Cipher

A cipher is the algorithm that does the actual work of encryption. It defines how to convert readable plaintext into scrambled ciphertext, and how to reverse the process, with the transformation controlled by a key. The key is the secret; the cipher itself is just a procedure. Changing the key changes the output without changing the algorithm.

Classical ciphers fall into two families. Substitution ciphers replace each symbol with another, as in a simple shift of the alphabet, while transposition ciphers keep the symbols but rearrange their order. Both are easy to describe and were used for centuries, but on their own they leak statistical patterns that make them breakable. Shannon’s 1949 secrecy-systems paper analyzed exactly these mechanisms and showed mathematically how much information they reveal.

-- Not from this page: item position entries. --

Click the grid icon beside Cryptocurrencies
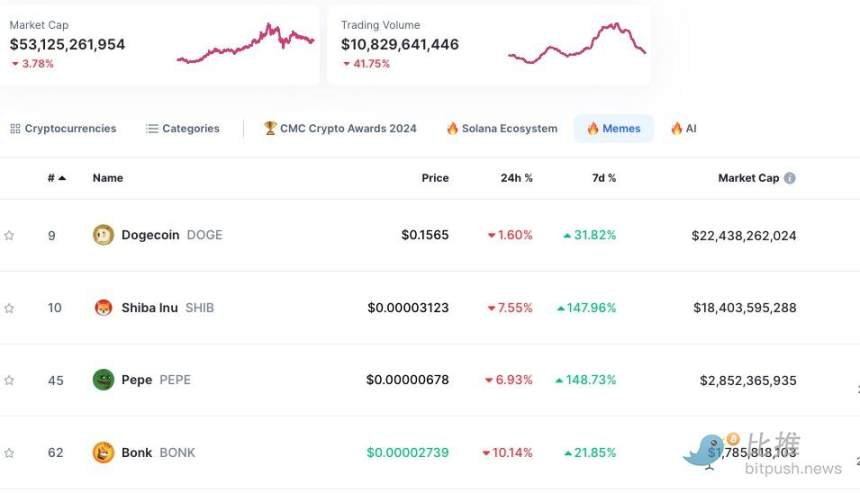The width and height of the screenshot is (860, 493). pos(15,128)
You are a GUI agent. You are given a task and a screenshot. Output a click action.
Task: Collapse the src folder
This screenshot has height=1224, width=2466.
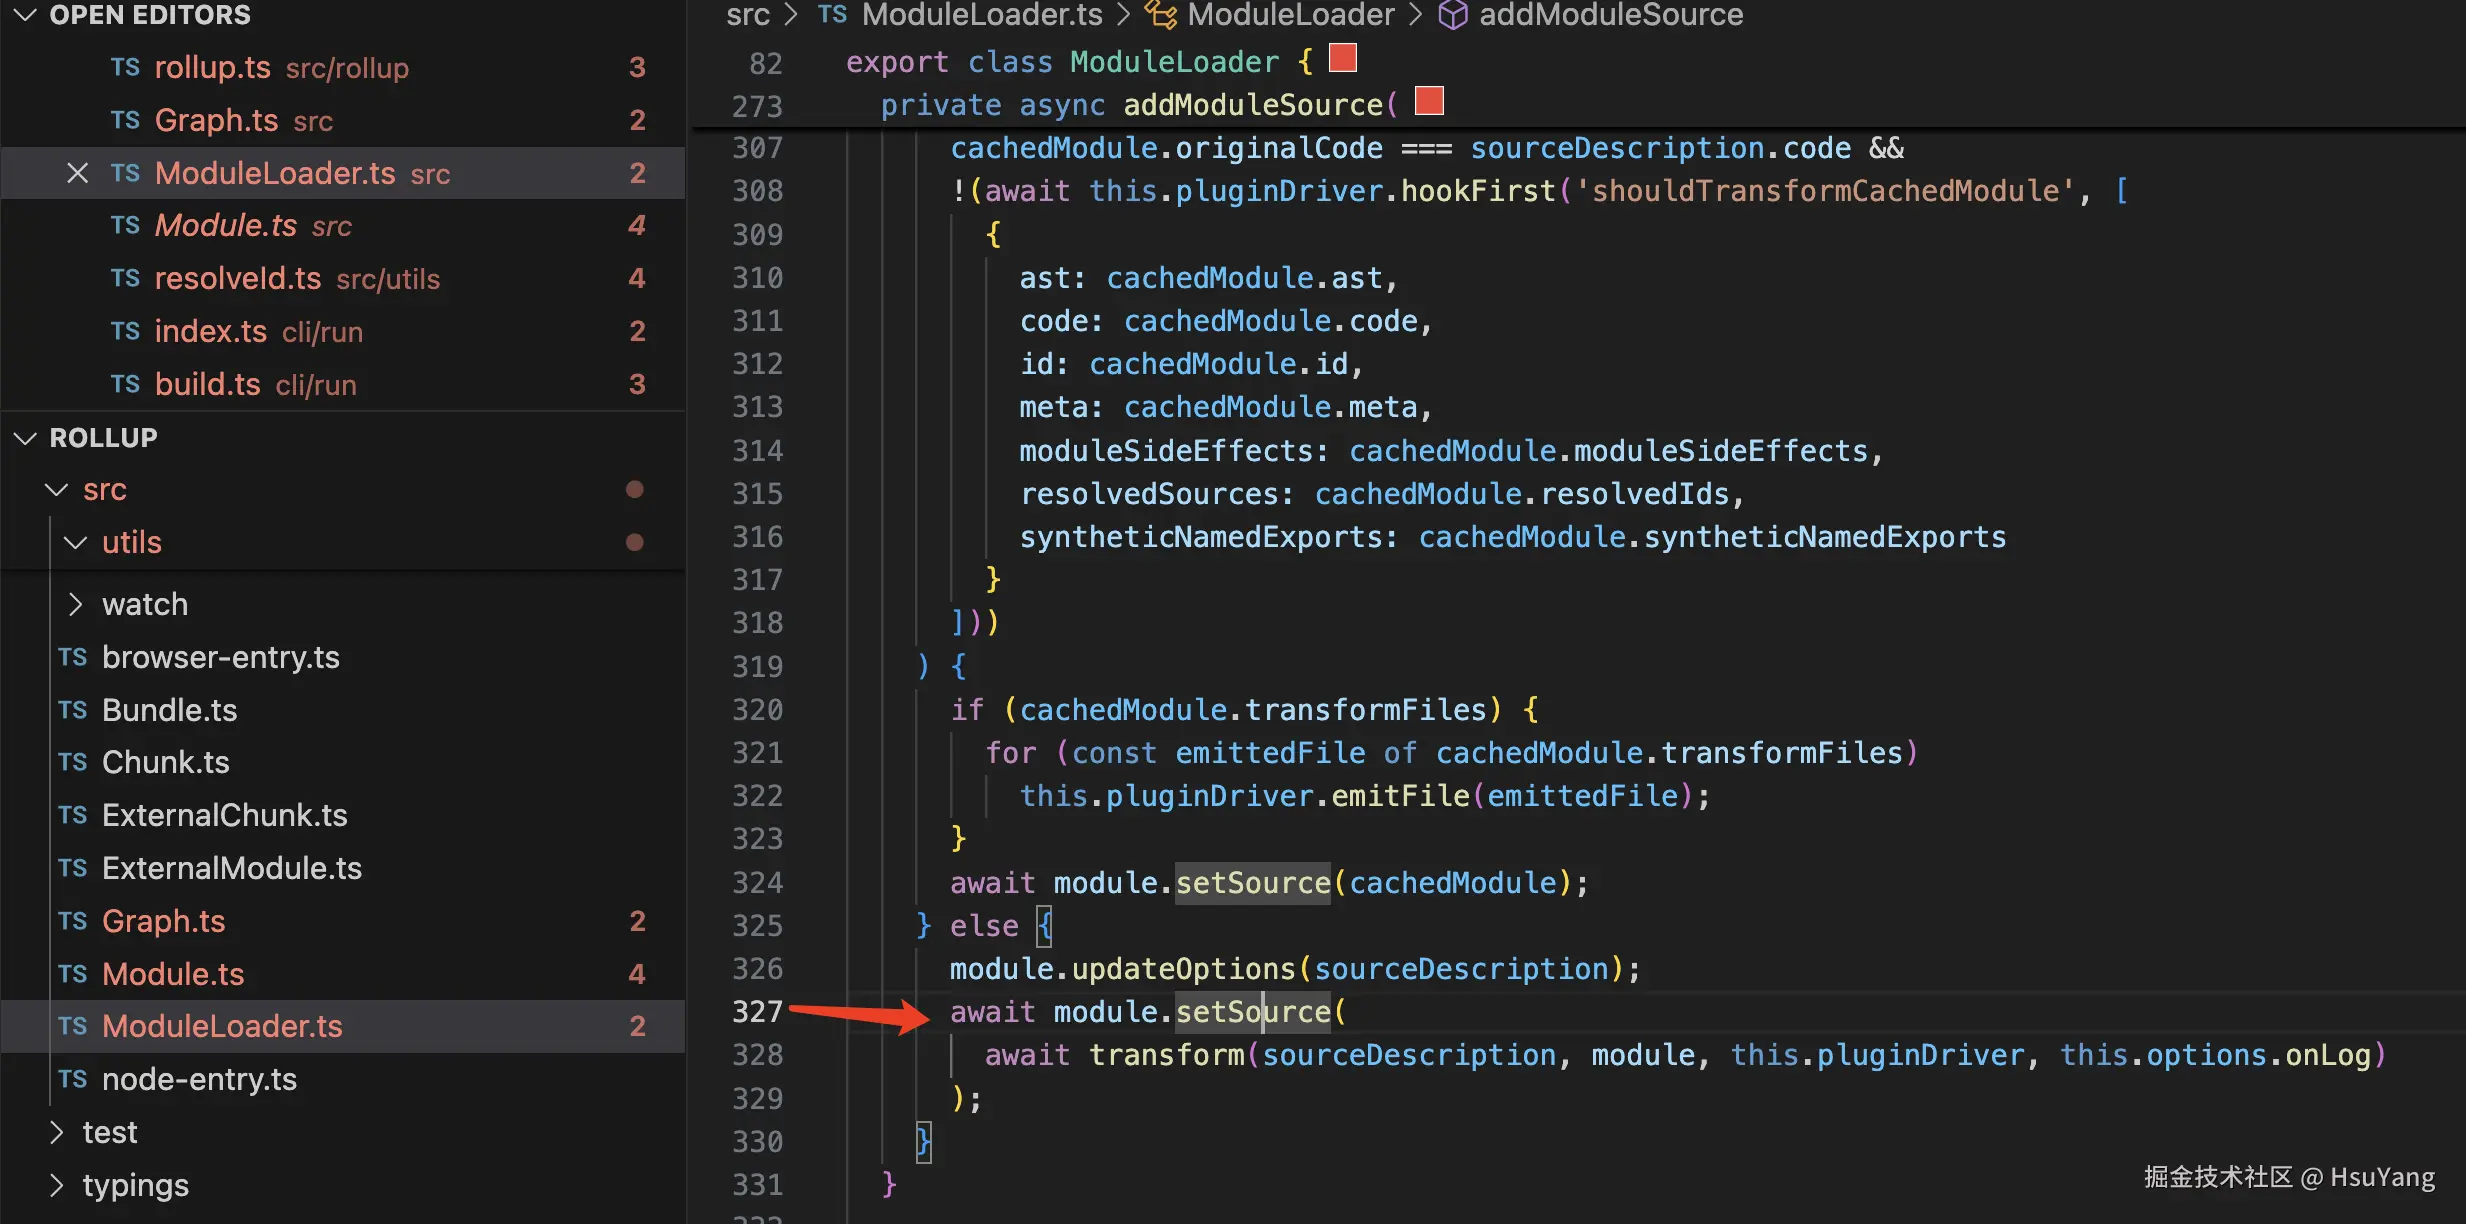(x=57, y=490)
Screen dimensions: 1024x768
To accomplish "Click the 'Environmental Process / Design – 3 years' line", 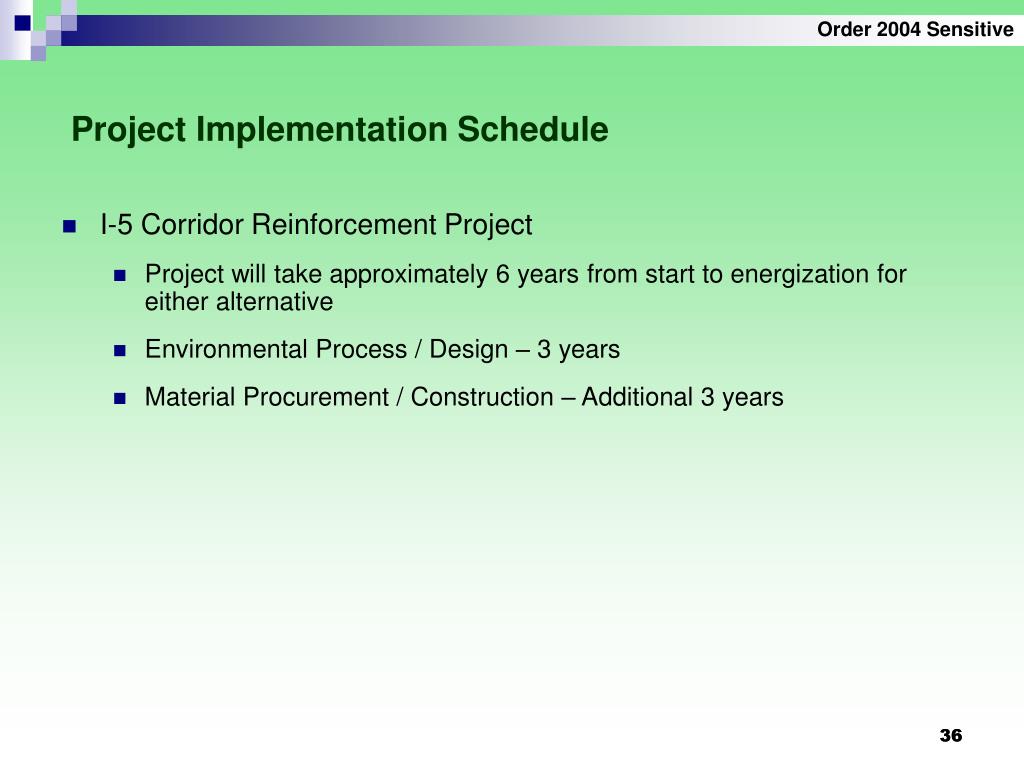I will tap(382, 350).
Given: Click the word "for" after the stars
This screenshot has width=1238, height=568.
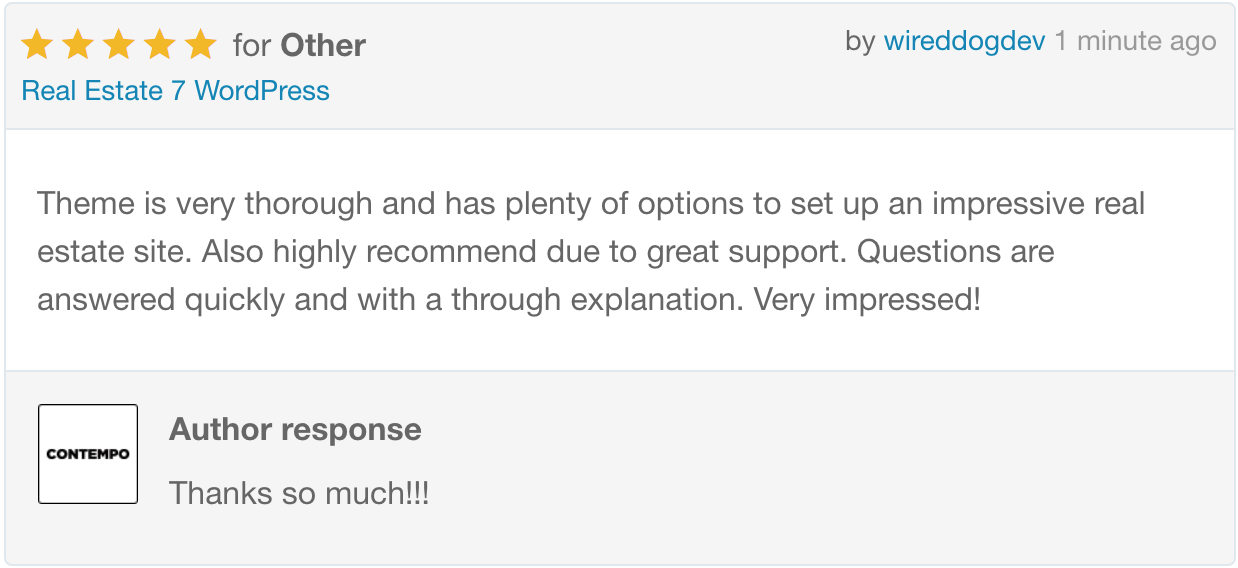Looking at the screenshot, I should [252, 46].
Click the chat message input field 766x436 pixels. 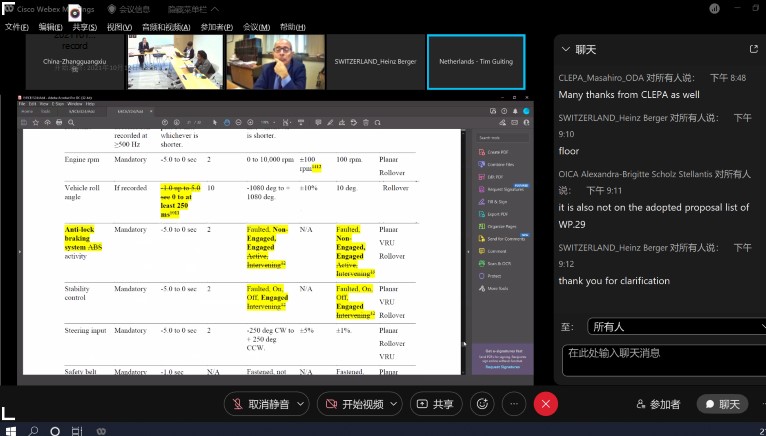click(x=660, y=360)
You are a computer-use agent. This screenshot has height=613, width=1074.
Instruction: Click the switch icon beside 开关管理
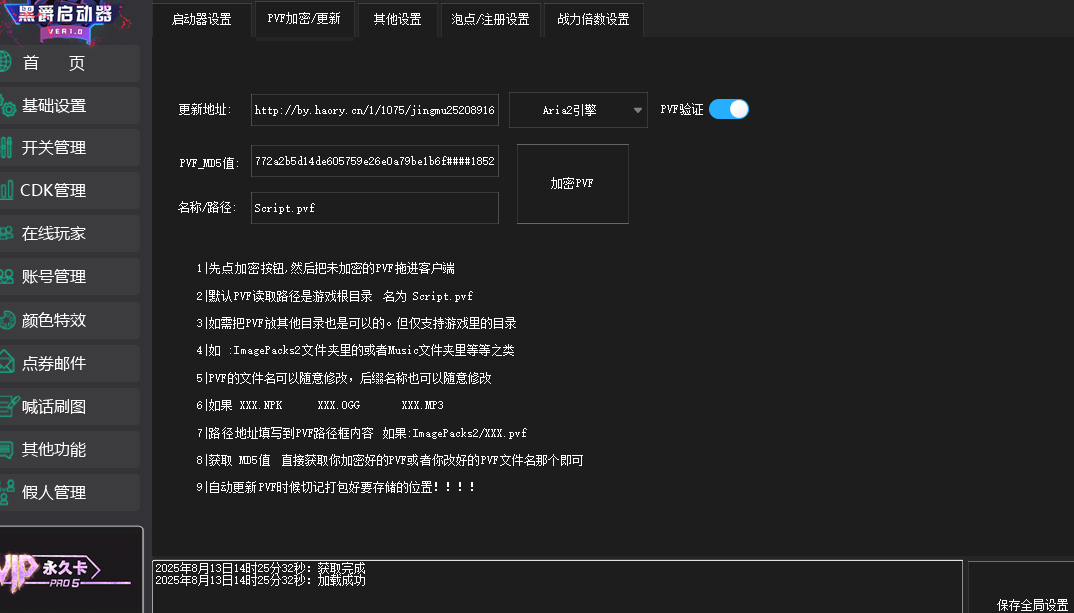click(7, 148)
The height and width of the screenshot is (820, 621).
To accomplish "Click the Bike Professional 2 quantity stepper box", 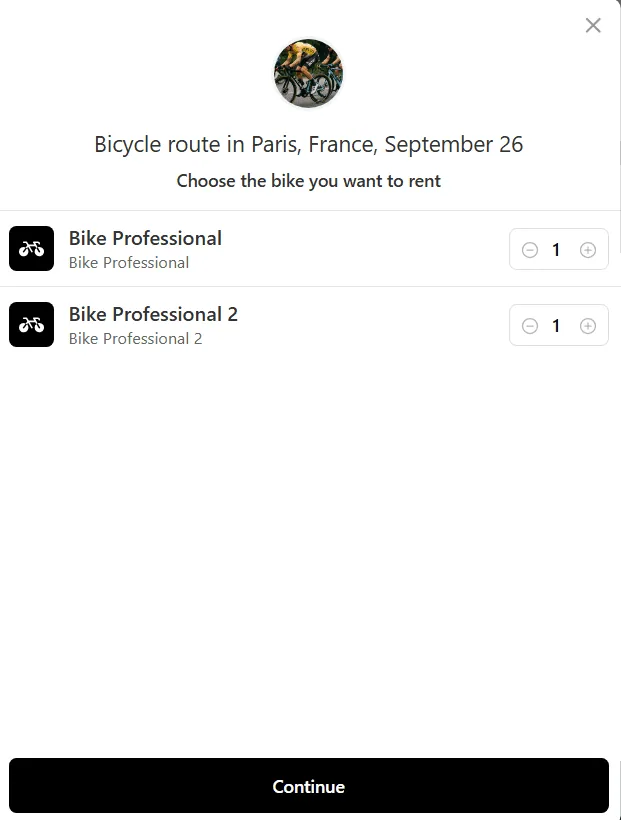I will coord(559,325).
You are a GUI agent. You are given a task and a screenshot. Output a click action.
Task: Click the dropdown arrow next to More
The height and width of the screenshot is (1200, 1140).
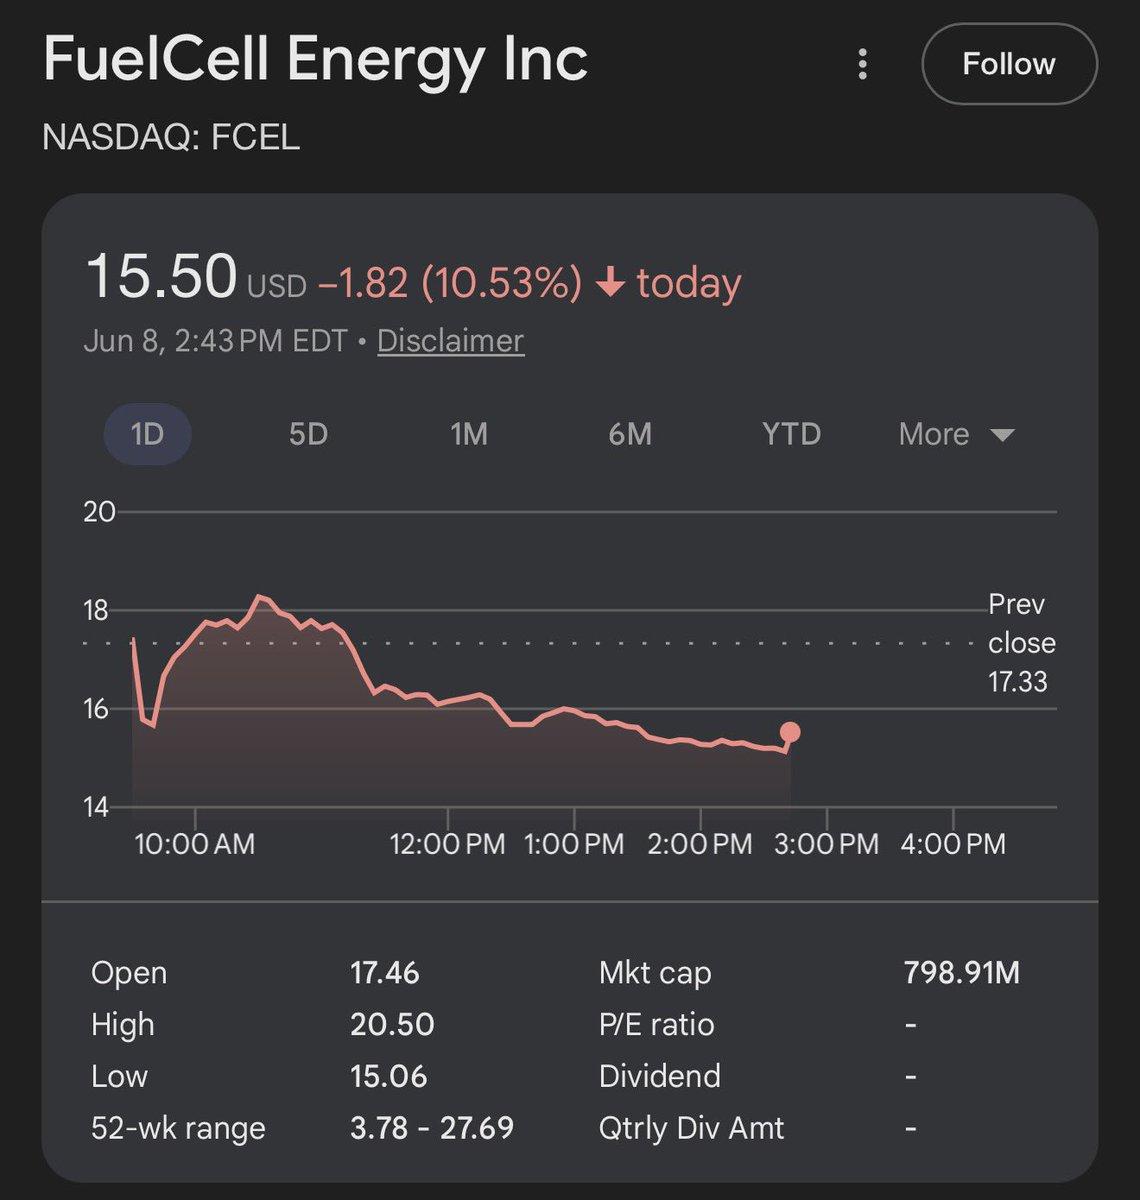(1002, 435)
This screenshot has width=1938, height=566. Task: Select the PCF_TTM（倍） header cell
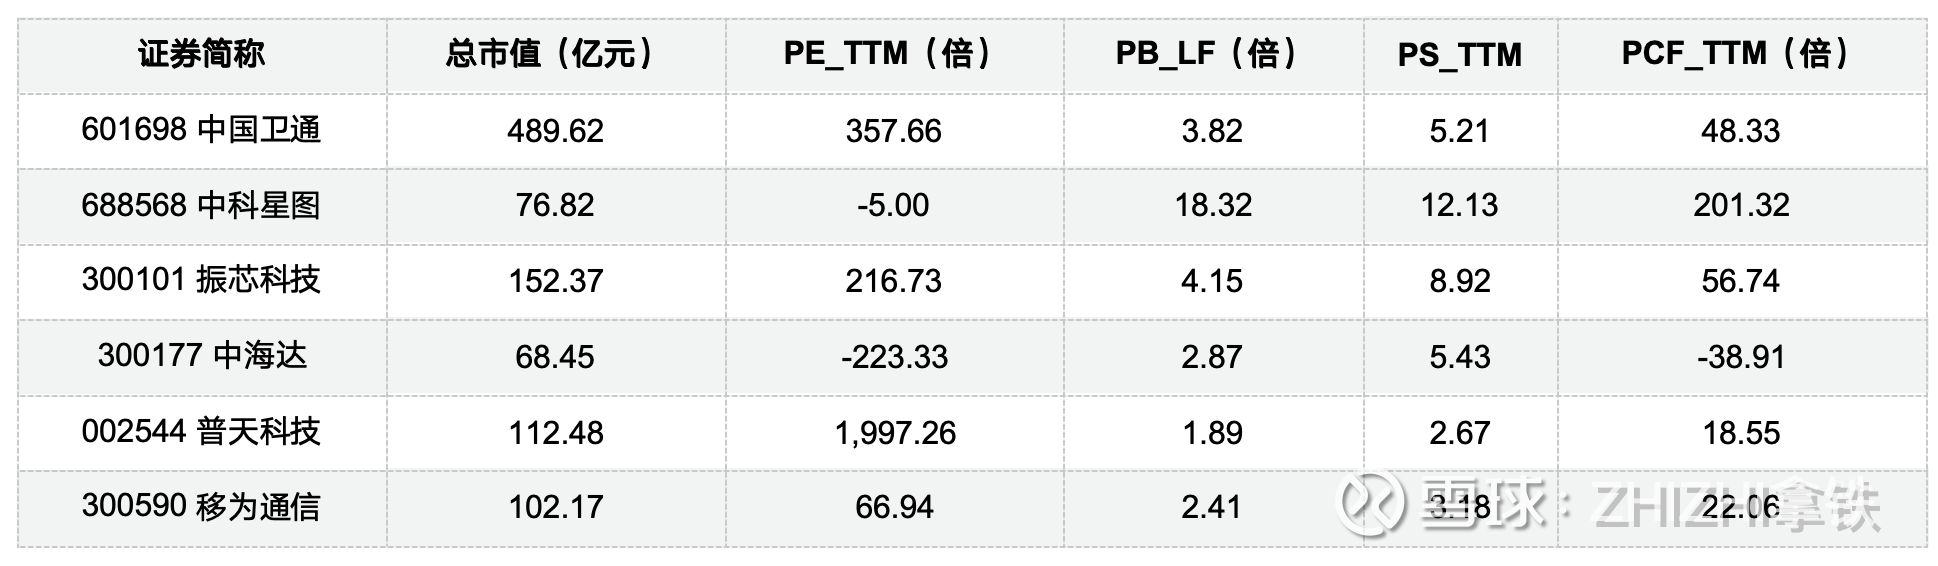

Modern ciphers are far stronger and come in two main types. Block ciphers, such as AES, encrypt fixed-size blocks of data at a time; stream ciphers encrypt data continuously, one bit or byte at a time. NIST specifies the approved block ciphers and modes of operation in its cryptographic standards, which is how a single well-studied algorithm becomes the basis for protecting data everywhere.

A good modern cipher combines substitution and transposition-like steps over many rounds, following Shannon’s principles of confusion and diffusion, so that the relationship between key, plaintext, and ciphertext is too tangled to unravel without the key. The security rests on the key remaining secret, not on the cipher being unknown.